It has recently been announced that Oxford women are more fervently drawn to Blues players than any other University members. This is purely because of their superior, in-depth knowledge of their respective sports, and has nothing at all to do with the fact that they’re generally tall, dark-haired and brooding, and “I’d had a bottle and a half of wine before we even hit the bar”.
This pioneering breakthrough was discovered accidentally by a student during a night out at Bridge. “Conversation revolving around exceptional tactical astuteness has been clinically shown to be the key to unlocking a woman’s heart,” he explained. “And trust me: I’m a first-year medic, so everything I say that has any sort of link to the human anatomy must be completely correct.”
Such views are evidenced across the student population, as one Camera frequenter confirmed: “Every time I enter the club I can’t help but be drawn to the VIP rugby Blues table – the extensive discussions about advanced counter-rucking make me weak at the knees! The iron-strong pecks and lean upper thighs are nothing but a distraction: one mention of the word ‘maul’ is all it takes for me to turnover!”
Another club-circuit regular displayed a similar unsuppressed instinct, saying, “I know it sounds primitive, animalistic and downright morally degrading, but I just can’t get enough of the strategic nuances of approaching a 148 finish in darts. You just don’t get that level of expertise at college level.”
It is thought that these findings may provide answers to wider issues experienced in the game outside of the Oxford bubble. Footballing oracle Mark Hannay hypothesised, “It’s why chants at football matches are centred on player controversies and the continual abuse of the opposition fans. If the crowd bellowed out ‘And we’re playing 4-2-3-1 ‘cos we can’ to the tune of ‘She’ll be coming round the mountain’ every time their number 10 exploited the hole between defence and midfield, the female members of the crowd wouldn’t be able to control themselves. There’d be full on riots!”
Football psychologist Ben Dover added, “If women weren’t so irrationally aroused every time we provide comprehensive analysis of the game, then maybe footballing crowds wouldn’t be forced into full-on pitch invasions, violent hooliganism and racial abuse. If we can’t sing about the benefits of zonal marking without causing instant mayhem then what can we do to pass the time but throw flares into each other’s faces?”

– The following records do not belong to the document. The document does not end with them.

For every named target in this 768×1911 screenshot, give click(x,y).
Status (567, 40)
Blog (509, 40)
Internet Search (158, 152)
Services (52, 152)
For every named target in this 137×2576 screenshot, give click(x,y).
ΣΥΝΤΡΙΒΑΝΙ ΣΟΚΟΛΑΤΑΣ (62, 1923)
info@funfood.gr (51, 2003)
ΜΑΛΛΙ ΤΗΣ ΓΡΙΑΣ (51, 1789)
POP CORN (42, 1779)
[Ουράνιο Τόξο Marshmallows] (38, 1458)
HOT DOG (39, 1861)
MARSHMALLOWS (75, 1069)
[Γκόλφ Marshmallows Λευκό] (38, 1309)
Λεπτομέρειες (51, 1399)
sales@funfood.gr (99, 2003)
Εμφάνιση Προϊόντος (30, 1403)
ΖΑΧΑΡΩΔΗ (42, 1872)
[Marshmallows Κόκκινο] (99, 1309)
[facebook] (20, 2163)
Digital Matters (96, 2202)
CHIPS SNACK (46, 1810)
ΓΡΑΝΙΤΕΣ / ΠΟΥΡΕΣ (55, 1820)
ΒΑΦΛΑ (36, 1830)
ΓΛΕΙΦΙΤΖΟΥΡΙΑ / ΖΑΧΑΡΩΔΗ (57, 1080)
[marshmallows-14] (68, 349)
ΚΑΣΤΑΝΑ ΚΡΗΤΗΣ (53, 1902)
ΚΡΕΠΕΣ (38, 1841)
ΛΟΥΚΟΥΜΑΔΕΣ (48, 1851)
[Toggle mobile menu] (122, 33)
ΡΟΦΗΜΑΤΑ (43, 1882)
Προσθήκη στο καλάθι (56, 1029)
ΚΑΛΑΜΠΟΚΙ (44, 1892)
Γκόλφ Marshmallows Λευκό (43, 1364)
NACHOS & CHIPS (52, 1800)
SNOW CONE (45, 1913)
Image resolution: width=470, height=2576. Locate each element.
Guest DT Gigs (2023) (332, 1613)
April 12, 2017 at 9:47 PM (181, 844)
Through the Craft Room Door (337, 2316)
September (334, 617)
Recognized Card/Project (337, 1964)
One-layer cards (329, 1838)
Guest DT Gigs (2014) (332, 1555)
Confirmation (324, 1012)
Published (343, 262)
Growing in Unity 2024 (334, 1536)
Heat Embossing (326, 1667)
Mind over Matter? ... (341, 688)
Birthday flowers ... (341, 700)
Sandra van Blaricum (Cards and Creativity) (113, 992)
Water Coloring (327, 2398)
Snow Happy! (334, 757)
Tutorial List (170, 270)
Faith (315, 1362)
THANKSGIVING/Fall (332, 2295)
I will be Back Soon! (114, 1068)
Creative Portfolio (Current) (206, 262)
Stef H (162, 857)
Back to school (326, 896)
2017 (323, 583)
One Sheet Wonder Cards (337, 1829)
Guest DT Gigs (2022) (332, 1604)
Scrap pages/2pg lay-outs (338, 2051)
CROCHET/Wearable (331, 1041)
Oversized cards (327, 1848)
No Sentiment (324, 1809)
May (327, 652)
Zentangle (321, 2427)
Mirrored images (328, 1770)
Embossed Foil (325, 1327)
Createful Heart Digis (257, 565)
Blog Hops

It is hoped that this discovery will put to rest any unfounded offence which Blues-pursuing women may have suffered, as footballing WAG Fawn Dilmabawl elaborated, “My friends all say I just shagged him because he’s got a Blue, and it’s about as close as I’m going to get to bashing the Tabs. But since this development the abuse has completely stopped: one even suggested that if I get through the whole starting eleven, maybe by the end of Hilary I’ll understand the offside rule!”